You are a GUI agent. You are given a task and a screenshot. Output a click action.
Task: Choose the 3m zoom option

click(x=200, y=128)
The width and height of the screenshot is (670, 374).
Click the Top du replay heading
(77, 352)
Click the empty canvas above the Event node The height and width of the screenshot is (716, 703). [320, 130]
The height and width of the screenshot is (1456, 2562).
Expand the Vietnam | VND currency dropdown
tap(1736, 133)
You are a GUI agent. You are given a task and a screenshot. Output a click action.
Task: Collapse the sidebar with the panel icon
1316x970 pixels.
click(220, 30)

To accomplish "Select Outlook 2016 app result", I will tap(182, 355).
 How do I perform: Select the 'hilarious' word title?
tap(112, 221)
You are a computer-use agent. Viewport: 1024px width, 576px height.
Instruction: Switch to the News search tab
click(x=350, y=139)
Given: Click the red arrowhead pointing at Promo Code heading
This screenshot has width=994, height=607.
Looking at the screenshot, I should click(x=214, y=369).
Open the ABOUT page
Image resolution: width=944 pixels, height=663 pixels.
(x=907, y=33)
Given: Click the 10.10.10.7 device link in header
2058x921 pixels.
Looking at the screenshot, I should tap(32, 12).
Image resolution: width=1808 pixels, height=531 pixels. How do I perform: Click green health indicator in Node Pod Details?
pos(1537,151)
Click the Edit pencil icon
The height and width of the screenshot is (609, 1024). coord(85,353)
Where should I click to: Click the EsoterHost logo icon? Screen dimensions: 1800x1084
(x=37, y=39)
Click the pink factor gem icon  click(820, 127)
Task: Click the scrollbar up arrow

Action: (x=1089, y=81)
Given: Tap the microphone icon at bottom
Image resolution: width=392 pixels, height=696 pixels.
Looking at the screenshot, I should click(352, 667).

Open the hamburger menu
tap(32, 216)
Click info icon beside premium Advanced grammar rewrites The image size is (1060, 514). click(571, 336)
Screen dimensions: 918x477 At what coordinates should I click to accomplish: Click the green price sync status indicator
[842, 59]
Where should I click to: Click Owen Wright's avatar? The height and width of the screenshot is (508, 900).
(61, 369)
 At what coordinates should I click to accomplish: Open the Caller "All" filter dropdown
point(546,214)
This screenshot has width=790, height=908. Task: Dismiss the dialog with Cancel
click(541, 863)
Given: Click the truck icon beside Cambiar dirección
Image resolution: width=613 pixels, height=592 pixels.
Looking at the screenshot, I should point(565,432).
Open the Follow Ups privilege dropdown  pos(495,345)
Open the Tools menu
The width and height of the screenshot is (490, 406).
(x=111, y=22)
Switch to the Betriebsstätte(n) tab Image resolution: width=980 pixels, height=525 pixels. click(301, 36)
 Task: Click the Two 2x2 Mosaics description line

• • • • •

_Exercise requirements_: Within the lines above, find those holding the word "beside" and copy them.

_Exercise solution_:
Click info icon beside premium Advanced grammar rewrites The image size is (1060, 514). click(571, 336)
Given: Click the truck icon beside Cambiar dirección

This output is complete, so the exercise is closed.